§ TASK REQUIREMENTS:
Starting at the line containing "Screen dimensions: 600x438" and ending at the line containing "Select the Y-Axis", print every line of the material below exactly, both ends included, and stop there.
────
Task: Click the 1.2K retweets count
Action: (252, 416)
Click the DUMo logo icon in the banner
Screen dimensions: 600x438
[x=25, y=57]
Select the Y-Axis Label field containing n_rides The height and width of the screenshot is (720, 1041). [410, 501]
────
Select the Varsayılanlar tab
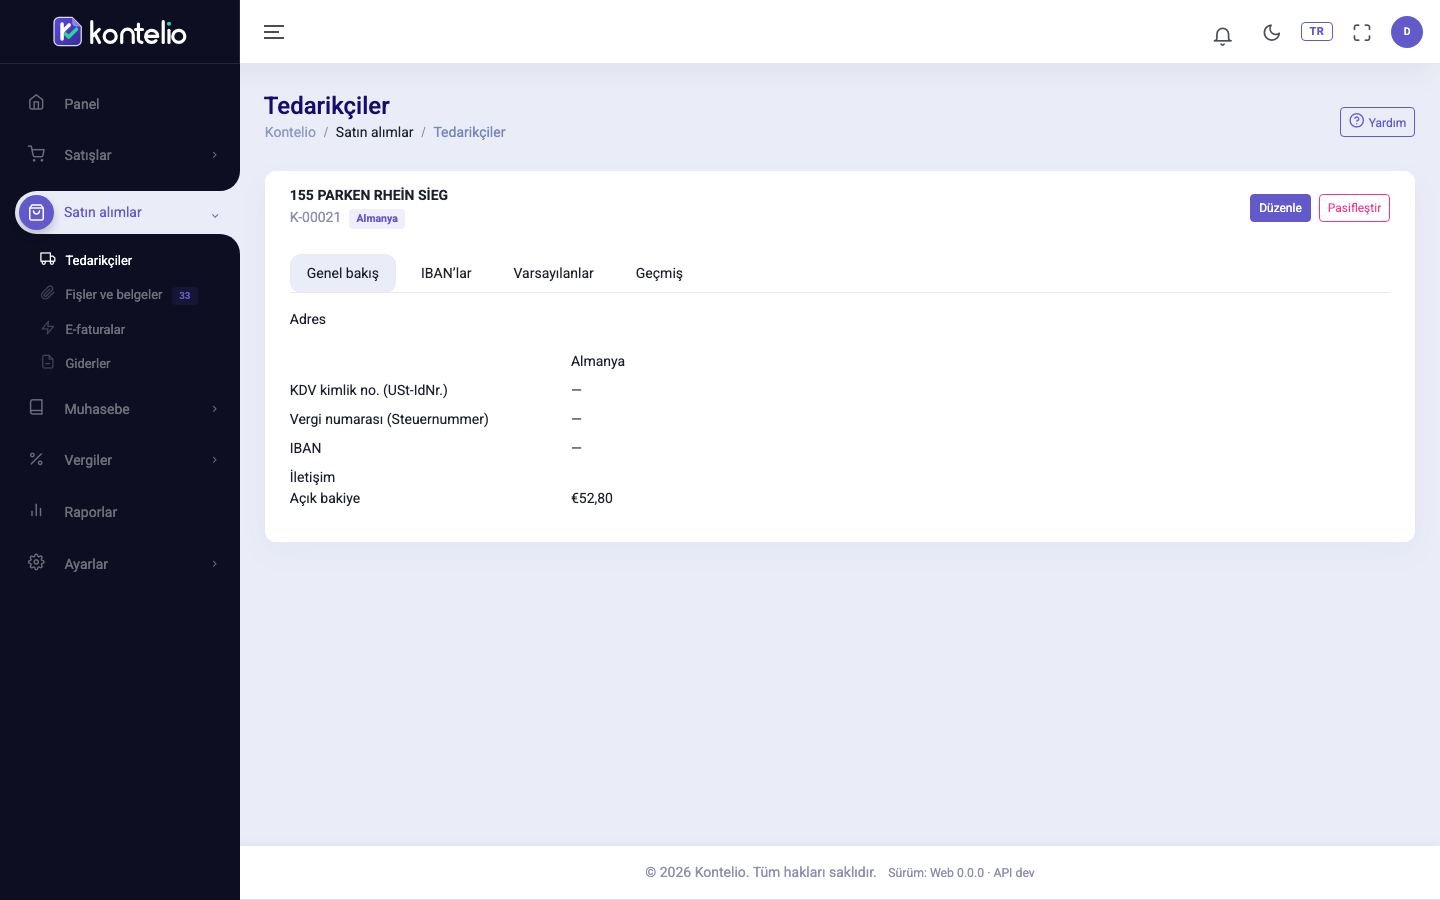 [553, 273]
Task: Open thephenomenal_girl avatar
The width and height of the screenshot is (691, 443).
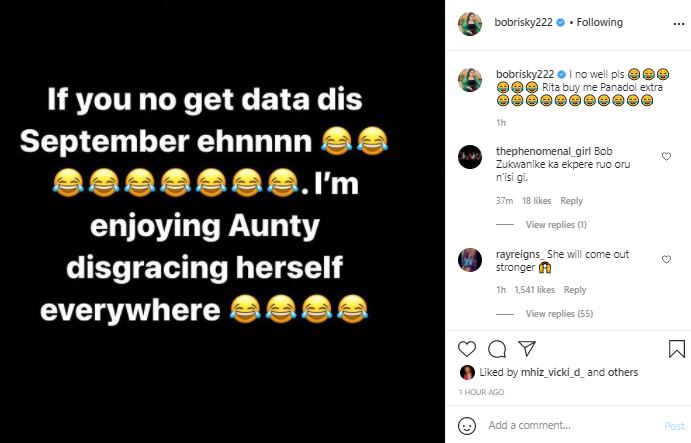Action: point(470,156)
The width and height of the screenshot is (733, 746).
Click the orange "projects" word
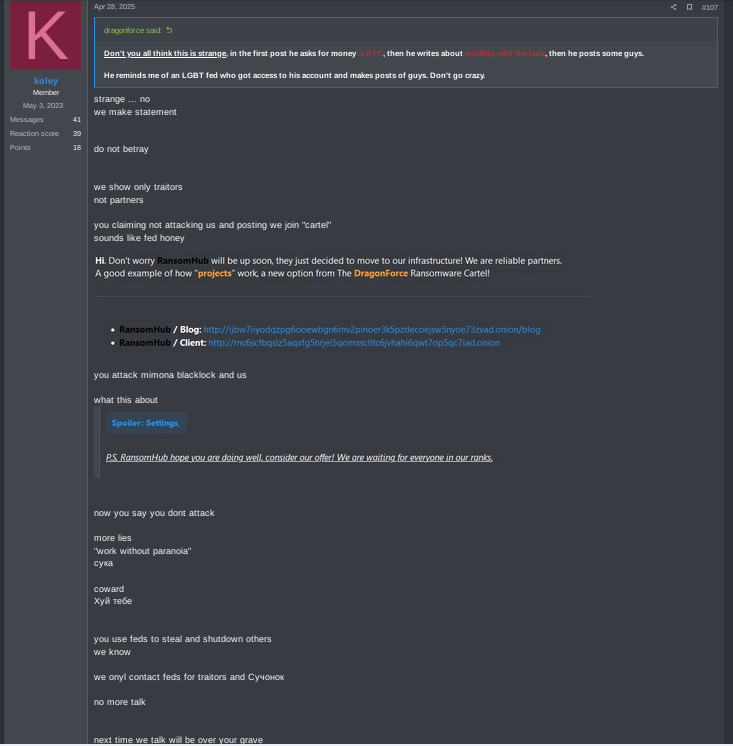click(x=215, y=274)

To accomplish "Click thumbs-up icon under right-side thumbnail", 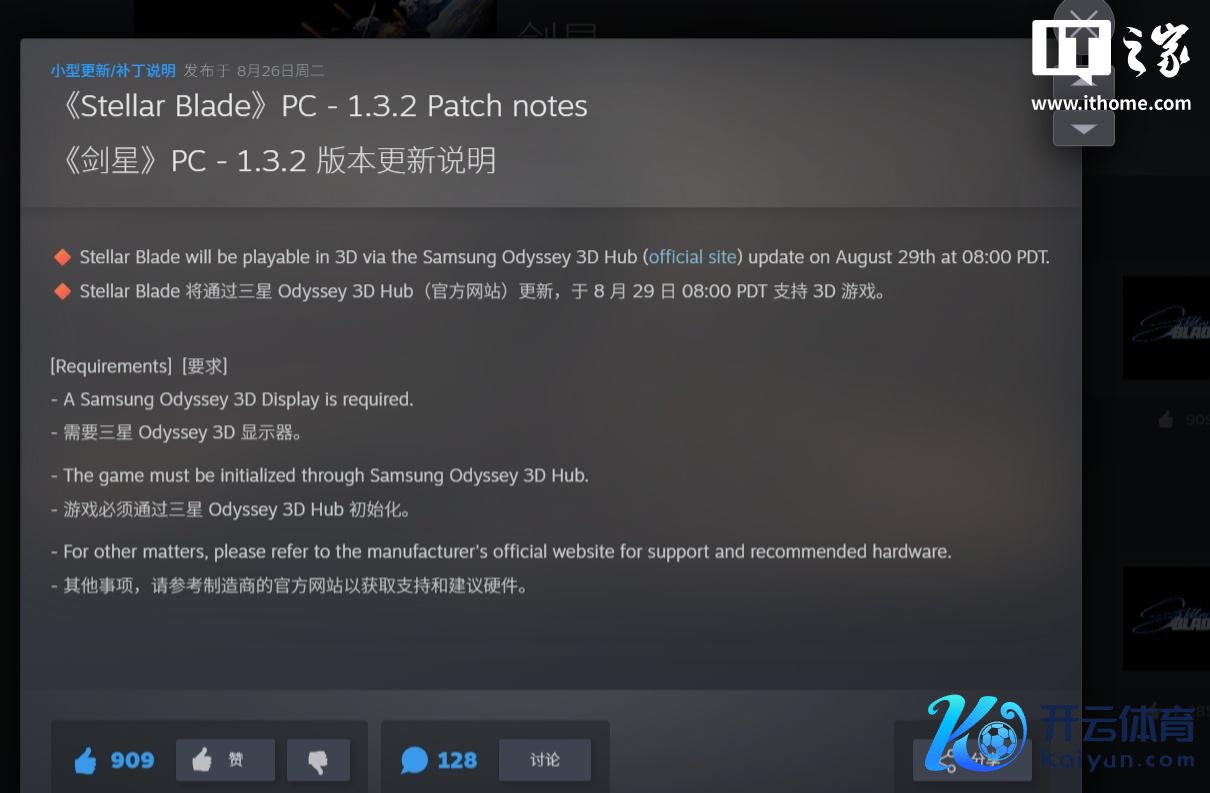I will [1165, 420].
────
§ YOUR SOLUTION:
Screen dimensions: 600x438
[x=25, y=57]
Select the Y-Axis Label field containing n_rides The height and width of the screenshot is (720, 1041). [410, 501]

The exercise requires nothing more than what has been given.